音楽室に戻ると、ちょうど部員たちはそれぞれお弁当を食べ終えて、仲のいい人同士でお喋りをしていたり、午後の練習の準備をしているようだった。


「あっ、志帆、おかえりー!何してたの?」


自分の席に戻るなりそう聞いてきたのはカリンだ。


「ちょっと、セイジに頼まれて、勉強を教えてたの」


私は保冷バッグを椅子の下に置いて、代わりにトランペットを持ちながら答える。


「セイジって、福原誠司くんのこと?」

「うん、そうだよー」

「志帆、最近よく福原くんと一緒にいるよね!もしかして福原くん、志帆のこと好きなんじゃないのー?」


カリンは小物の入ったトートバッグと譜面台と楽器を持って、音楽室の扉の方へと向かいながらそう言った。


「ないない!そんなことは絶対ありえないって…」


私も練習に必要な物を持って、カリンの後に続いて歩きながら答える。


強く否定しようとしたつもりなのに、なぜか語尾に力が入らなかった。


「でも、前より一緒にいること増えてる気がするし、そういう感じの噂も立ってるみたいだよー」


音楽室を出て、階段を降りていく。

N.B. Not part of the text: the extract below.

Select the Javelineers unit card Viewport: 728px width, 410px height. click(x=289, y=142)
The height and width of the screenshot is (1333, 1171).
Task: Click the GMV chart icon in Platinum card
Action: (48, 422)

お気楽そうに喋るカリンの声が、壁に反射して響く。


「えー、一緒にいること増えたっていっても、ただ同じクラスになっただけだし。恋なんて、絶対ありえない。ただの幼なじみなんだから」

「でも、幼なじみって、いつかは恋に発展しそうな響きだよね〜」


相変わらずのほほんとした口調でカリンが言う。私は首をぶんぶんと横に振り、「ありえないよ、絶対」と言う。


体育館の横のいつもの練習場所に着くと、譜面台を立て、パート練習の準備をする。階段の方から足音が聞こえてきて、トランペットパートの後輩たちが次々にやって来る。


「まあ、志帆は、『先輩』だもんね?」


カリンは私の目を見てそう言うと、うふふ、と笑う。何を言いたいのかは言葉にしなくとも分かる。


私は照れくさくなって、微笑みながら無言でうなずいた。